Collected data entries
━━━━
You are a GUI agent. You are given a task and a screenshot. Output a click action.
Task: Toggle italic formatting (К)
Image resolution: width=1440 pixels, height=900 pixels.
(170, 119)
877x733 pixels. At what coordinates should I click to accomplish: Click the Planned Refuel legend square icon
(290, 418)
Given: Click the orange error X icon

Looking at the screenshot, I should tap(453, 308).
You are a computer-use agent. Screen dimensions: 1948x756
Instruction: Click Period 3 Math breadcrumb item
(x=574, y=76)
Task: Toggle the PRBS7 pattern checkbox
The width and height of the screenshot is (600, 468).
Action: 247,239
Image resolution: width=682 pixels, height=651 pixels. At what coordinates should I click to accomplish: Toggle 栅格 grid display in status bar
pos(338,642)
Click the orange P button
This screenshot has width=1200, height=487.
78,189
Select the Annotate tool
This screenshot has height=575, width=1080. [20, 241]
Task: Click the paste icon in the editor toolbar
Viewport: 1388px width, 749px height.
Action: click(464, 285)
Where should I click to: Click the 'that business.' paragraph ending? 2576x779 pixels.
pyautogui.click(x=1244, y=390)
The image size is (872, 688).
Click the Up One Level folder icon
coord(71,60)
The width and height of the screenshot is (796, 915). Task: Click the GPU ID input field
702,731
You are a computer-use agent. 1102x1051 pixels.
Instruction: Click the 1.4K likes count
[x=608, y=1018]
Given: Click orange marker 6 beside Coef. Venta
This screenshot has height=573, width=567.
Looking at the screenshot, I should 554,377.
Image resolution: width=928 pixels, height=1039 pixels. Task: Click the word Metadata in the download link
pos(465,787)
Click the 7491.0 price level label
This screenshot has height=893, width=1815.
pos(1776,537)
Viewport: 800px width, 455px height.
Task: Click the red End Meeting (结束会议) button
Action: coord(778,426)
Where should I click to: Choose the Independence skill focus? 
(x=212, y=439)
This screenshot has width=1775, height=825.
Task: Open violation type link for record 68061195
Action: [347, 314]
━━━━
## Assignment
In your answer, repeat each of the records exactly.

## Answer for this exercise
You are a GUI agent. You are given a task and a screenshot. Output a click action.
Task: Toggle italic formatting (К)
Image resolution: width=1440 pixels, height=900 pixels.
(170, 119)
877x733 pixels. At what coordinates should I click to accomplish: Click the Planned Refuel legend square icon
(290, 418)
Given: Click the orange error X icon

Looking at the screenshot, I should tap(453, 308).
You are a computer-use agent. Screen dimensions: 1948x756
Instruction: Click Period 3 Math breadcrumb item
(x=574, y=76)
Task: Toggle the PRBS7 pattern checkbox
The width and height of the screenshot is (600, 468).
Action: 247,239
Image resolution: width=682 pixels, height=651 pixels. At what coordinates should I click to accomplish: Toggle 栅格 grid display in status bar
pos(338,642)
Click the orange P button
This screenshot has width=1200, height=487.
78,189
Select the Annotate tool
This screenshot has height=575, width=1080. [20, 241]
Task: Click the paste icon in the editor toolbar
Viewport: 1388px width, 749px height.
Action: click(464, 285)
Where should I click to: Click the 'that business.' paragraph ending? 2576x779 pixels.
pyautogui.click(x=1244, y=390)
The image size is (872, 688).
Click the Up One Level folder icon
coord(71,60)
The width and height of the screenshot is (796, 915). Task: Click the GPU ID input field
702,731
You are a computer-use agent. 1102x1051 pixels.
Instruction: Click the 1.4K likes count
[x=608, y=1018]
Given: Click orange marker 6 beside Coef. Venta
This screenshot has height=573, width=567.
Looking at the screenshot, I should 554,377.
Image resolution: width=928 pixels, height=1039 pixels. Task: Click the word Metadata in the download link
pos(465,787)
Click the 7491.0 price level label
This screenshot has height=893, width=1815.
pos(1776,537)
Viewport: 800px width, 455px height.
Task: Click the red End Meeting (结束会议) button
Action: coord(778,426)
Where should I click to: Choose the Independence skill focus? 
(x=212, y=439)
This screenshot has width=1775, height=825.
Task: Open violation type link for record 68061195
Action: [347, 314]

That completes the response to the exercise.